Oscar Clemente Marroquín
ocmarroq@lahora.com.gt

El dramático informe de la Organización Panamericana de la Salud sobre el déficit en vacunación sufrido por la niñez guatemalteca es escandaloso, tanto como el hecho de que para atender la hambruna se haya comprado maíz no apto ni siquiera para el consumo de los animales. Pero todo vuelve al mismo punto central de cómo se administra este país, puesto que todo tiene que ver con la corrupción. Si hay dinero de por medio se hace cualquier cosa, sin supervisión ni control, simplemente gastando por gastar. Pero cuando no se puede robar descaradamente o cuando el producto del robo parece insuficiente, ocurre lo de las vacunas, es decir, simplemente el proyecto deja de ser importante aunque ello implique poner en riesgo a miles de niños.

La vacunación constituye una de las prácticas más importantes en la prevención de enfermedades y mundialmente se estima que el 95 por ciento de los niños reciben las vacunas correspondientes, lo que ha bajado no sólo la mortalidad infantil, sino que también los costos de la atención hospitalaria porque hay menos demanda como resultado de la cobertura que ofrece la aplicación de ese método preventivo.
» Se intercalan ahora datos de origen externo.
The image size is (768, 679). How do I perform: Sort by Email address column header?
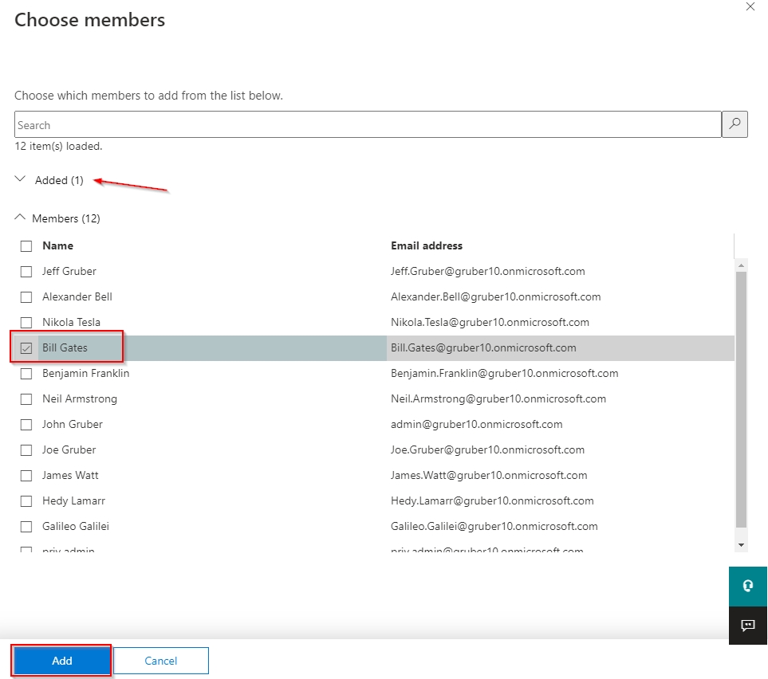[427, 246]
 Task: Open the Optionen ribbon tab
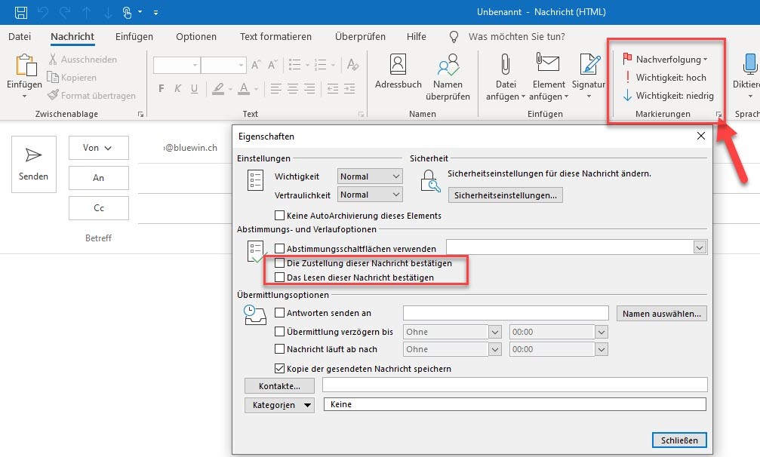(x=196, y=36)
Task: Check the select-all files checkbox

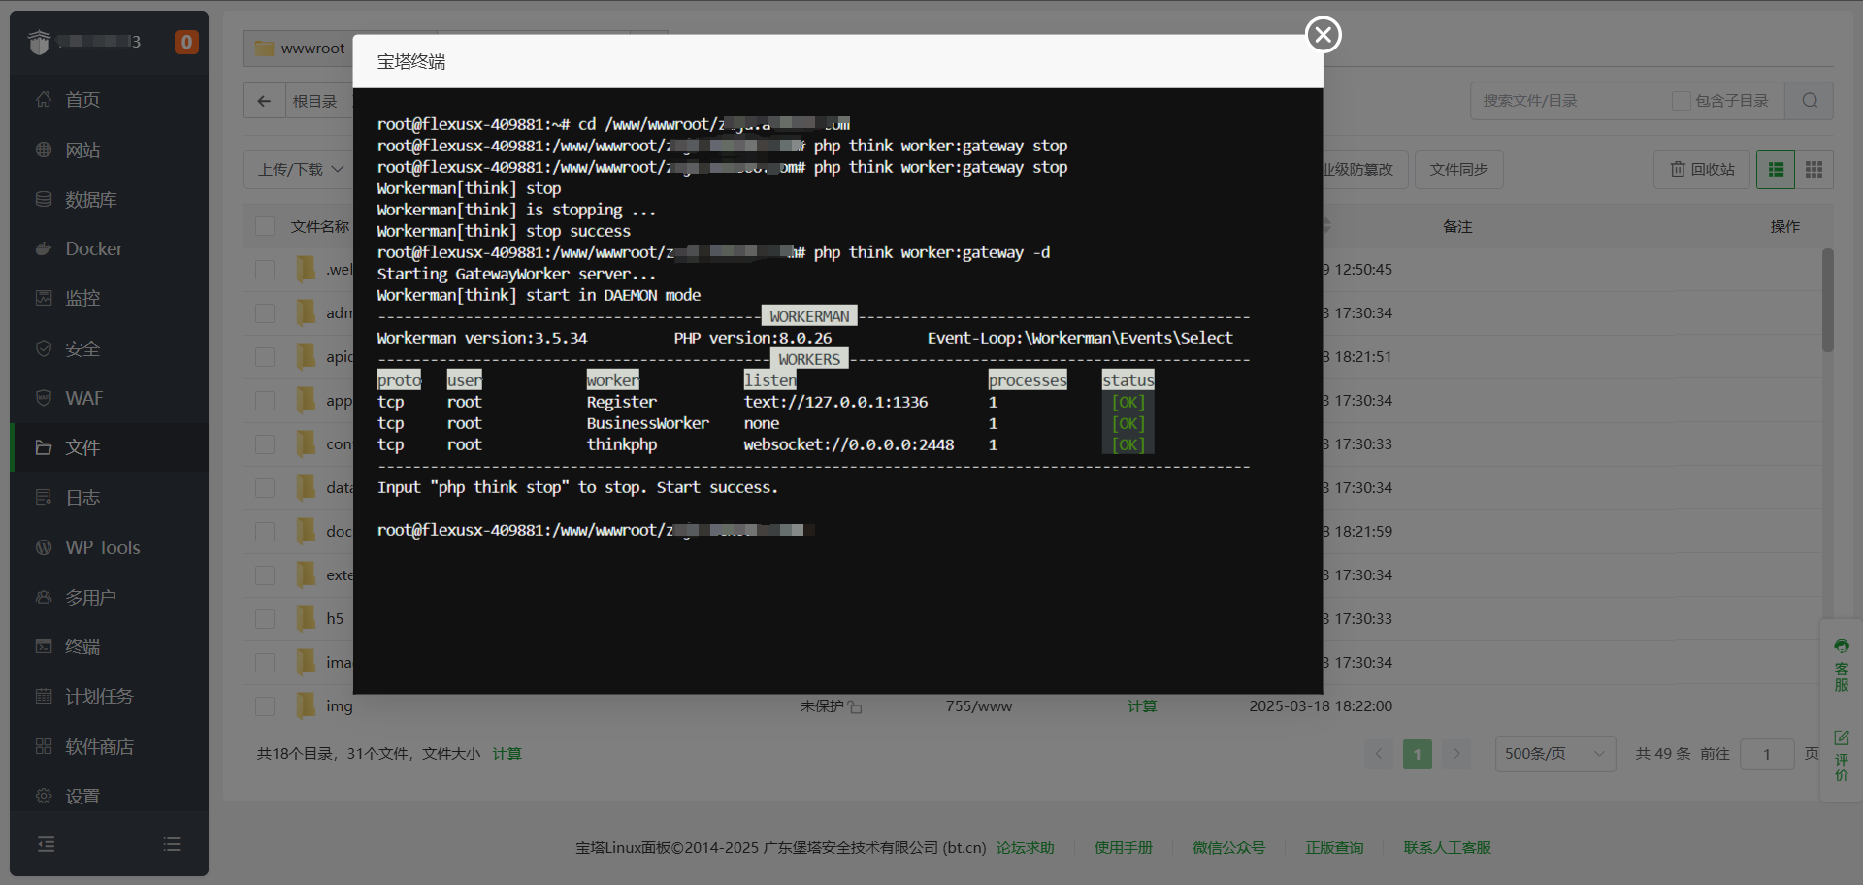Action: [x=265, y=226]
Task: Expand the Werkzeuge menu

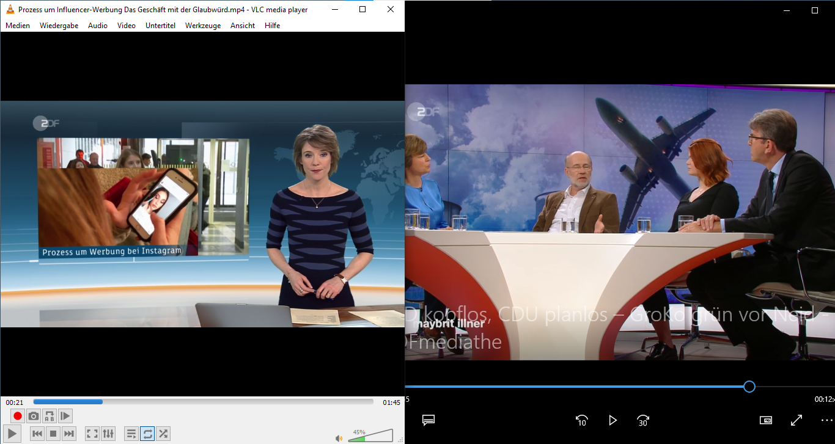Action: [203, 26]
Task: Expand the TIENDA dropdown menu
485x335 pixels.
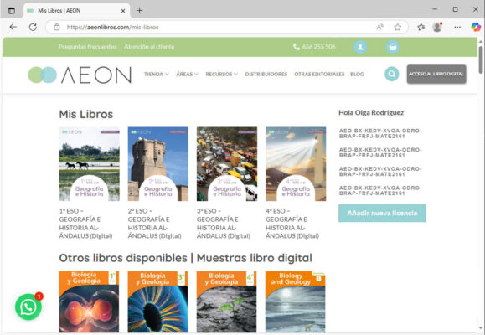Action: coord(156,75)
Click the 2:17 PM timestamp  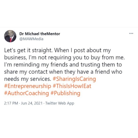click(11, 103)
Dejar a casi el sesenta por ciento de los niños de Guatemala sin recibir las vacunas es un crimen imperdonable que, sin embargo, no recibirá el castigo correspondiente porque vivimos en un país donde la rendición de cuentas se limita al título de algún libro.
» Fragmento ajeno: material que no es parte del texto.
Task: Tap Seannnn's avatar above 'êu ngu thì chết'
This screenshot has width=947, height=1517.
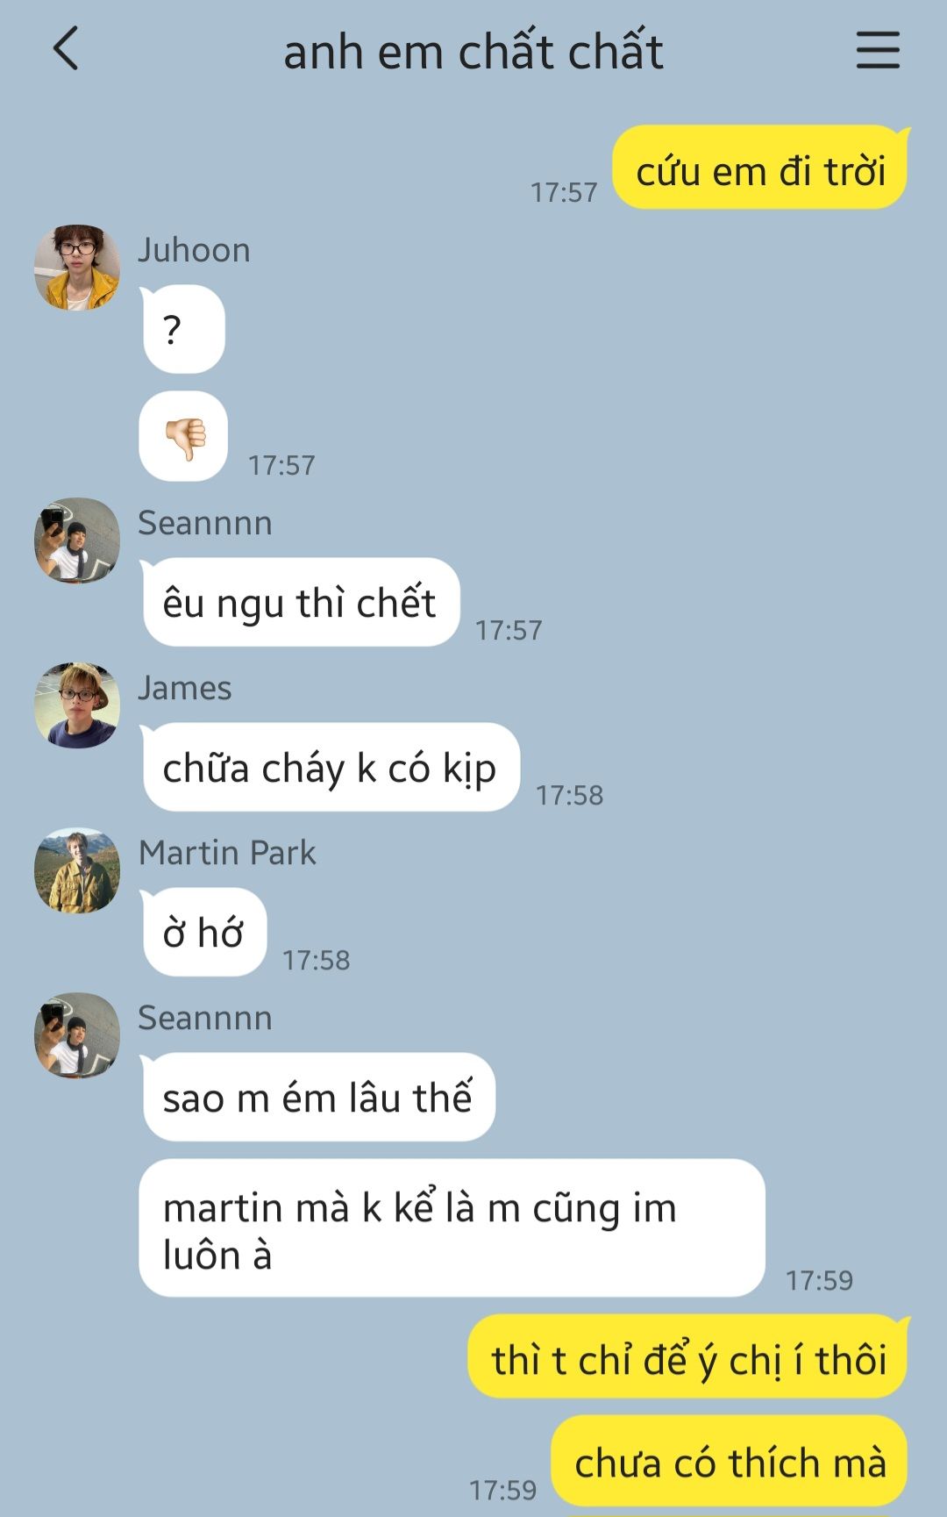Action: [77, 540]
Por cuestiones como éstas es que tenemos que entender que la corrupción no es despreciable porque produzca el enriquecimiento ilícito e inmoral de los pícaros, sino porque ocurre a cambio de privar a la población de los recursos esenciales para atender verdaderas necesidades de la gente. Cada centavo que se roba en un país como el nuestro, donde hay tantas carencias y tan pocos recursos para atenderlas, tiene repercusiones en la disminución de la calidad de vida de quienes están sumidos en el círculo eterno de la pobreza y lo demuestra de manera fehaciente el tema de la falta de vacunación que afectó principalmente a los niños que viven en las peores condiciones y que tienen menos acceso a la atención médica, lo que significa que son más vulnerables a la hora de contraer una de las enfermedades que pudieron prevenirse con la administración de las vacunas.

Cuesta contener la indignación cuando uno se da cuenta de lo que significa ese derroche de recursos que permite a funcionarios públicos pegar un salto cualitativo en su calidad de vida que hubiera sido imposible sin el acceso al poder. Gente que de la noche a la mañana pasa de vivir en decentes pero modestas condiciones, pero que una vez encaramados en la guayaba no se conforman con menos de La Cañada que nunca hubiera estado en su lista de probabilidades sin mediar esa mágica transformación.

Si el simple enriquecimiento ilícito indigna y enerva, cuánto más cuando se entiende que el mismo es posible porque se están robando el dinero que tendría que servir para atender a nuestra gente más necesitada. Pero lo peor es que ni siquiera viéndolo tan gráficamente, movemos un dedo para verdaderamente atacar ese vicioso sistema.